In recent years, there have been allegations of patients being abused and the mismanagement of funds.

Workers at the facility in Durban have spoken out about the poor conditions under which mentally ill patients are living. A resident care manager – Thandi Msomi – says the complaints by staff about conditions are ignored by management. Earlier this year, government officials expressed shock at conditions when they visited the facility.

Msomi has questioned what government subsidies are being spent on.

“They said no we afford to give them dry bread, let it be, if we afford to give them stale bread if we question why are you giving them stale bread, they said we afford to do that, how can you carry on with people, who do not care about our patients? We are here to care for our mental health users but now the situation is like not caring. It is just that they are eating money, according to what I know government, DSD and DOH, the Department of Health they are subsiding our residents but the monies we do not know where they are going. That is why we asked them to intervene to see where is their money going to because at the end of the day we know they subsidise our residents but the money is nowhere to be found, it just goes to people’s fat pockets,” says Msomi.

Durban and Coastal Mental Health facility workers expected to protest:

Poor conditions at the facility

A concerned community member – Liesel Muhl – has echoed Msomi’s allegations and says conditions at the facility have worsened.

“The staff called me this morning to say that they were going to protest. They are concerned that another Life Esidimeni is going to happen right here at DCMH and that’s what we are trying to prevent you know. In the past, service providers haven’t been paid because there’s not enough money, the roofs are leaking, I mean some of our users were lying in their own urine. So my heart’s broken. Since then, we have obviously worked hard to try and fix things but you know there’s been an investigation from the Department of Health. We are waiting for that report to see where the problem is. Till we know that, there’s nothing much we can do,” says Muhl.

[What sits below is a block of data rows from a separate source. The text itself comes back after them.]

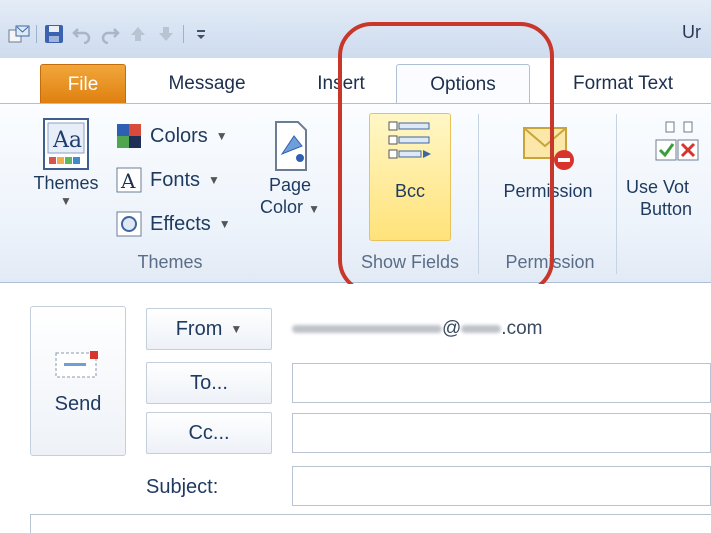  Describe the element at coordinates (67, 140) in the screenshot. I see `svg-text: Aa` at that location.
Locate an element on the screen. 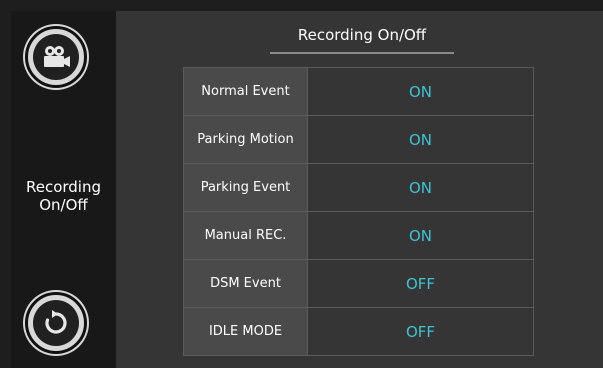 The image size is (603, 368). setting-label: Normal Event is located at coordinates (246, 92).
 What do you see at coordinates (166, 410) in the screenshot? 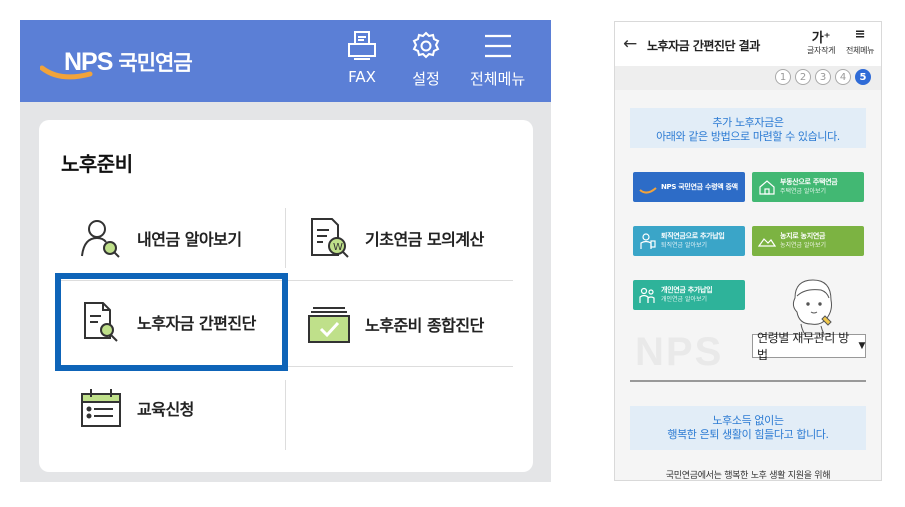
I see `menu-item-label: 교육신청` at bounding box center [166, 410].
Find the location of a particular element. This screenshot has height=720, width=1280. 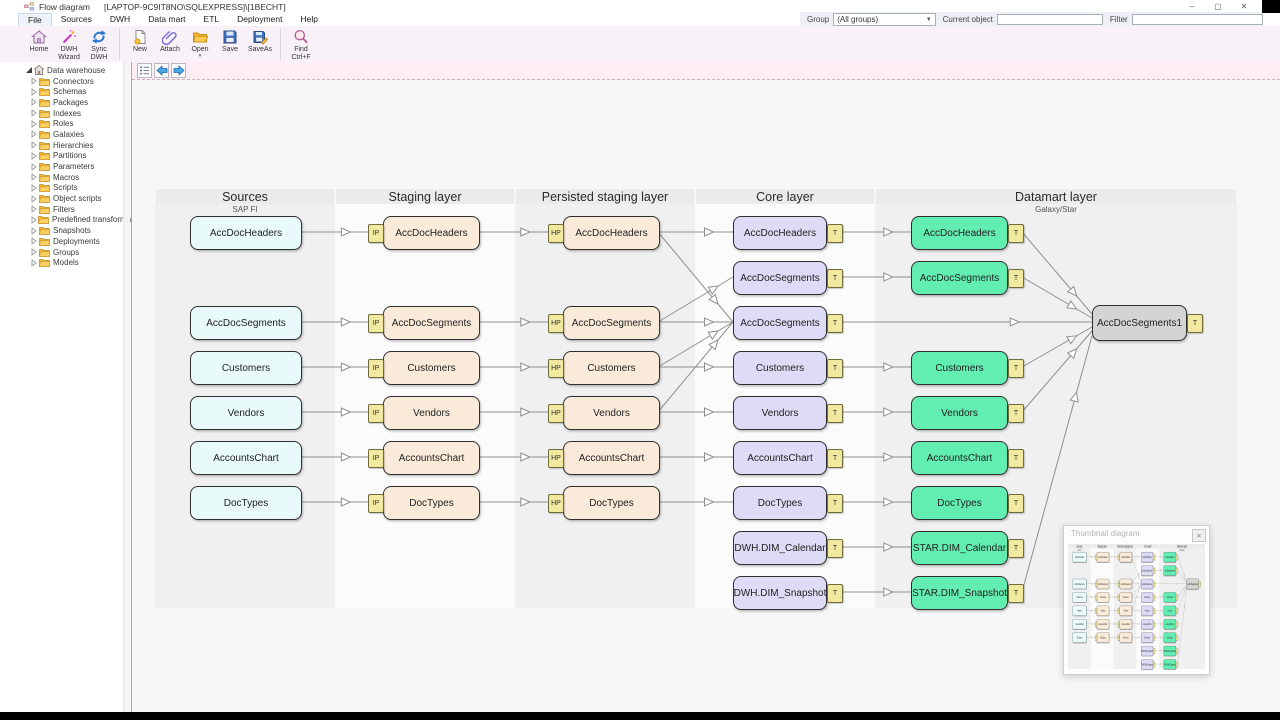

tag-accdocheaders-t: T is located at coordinates (835, 233).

A parent representative and former governing board member – Wilfred Leon Maas – says the current board does not serve the interests of patients.

“At around October 2019, the board was hijacked and a new board took over. And sadly things have deteriorated very very badly since then. Check the bank balance, through misappropriated funds and getting the wrong service providers in and pay them extravagant wages. May I add that my daughter who is now 54, she lost an eye through a care worker who lost her temper whilst changing her nappy. No steps were even taken to say sorry. This child now lives with one eye because of the abuse that she received by caseworkers who are not well trained and don’t belong to unions or actually don’t know who they are working for,” says Maas.

ActionSA joined the protest, with the KwaZulu-Natal Chairperson Makhosi Khoza calling for an investigation into the 80-year old organisation’s financial management.

“We decided to be part of this picket because we do not want a repeat of Life Esidimeni. This tragedy that is about to happen, already the workers have not been paid, we have already seen the officials, the COO is coming in his luxurious vehicle and yet you have workers whose salaries are coming very late. The patients are treated so badly inhumanely and I mean it really another repeat of Esidimeni and we are saying as people of KwaZulu-Natal that is not going to happen under our watch and we want the COO and CEO of this institution to resign with immediate effect and after that we need an investigation so that government can recover monies mishandled,” says Khoza.

Officials from the facility were not available for comment.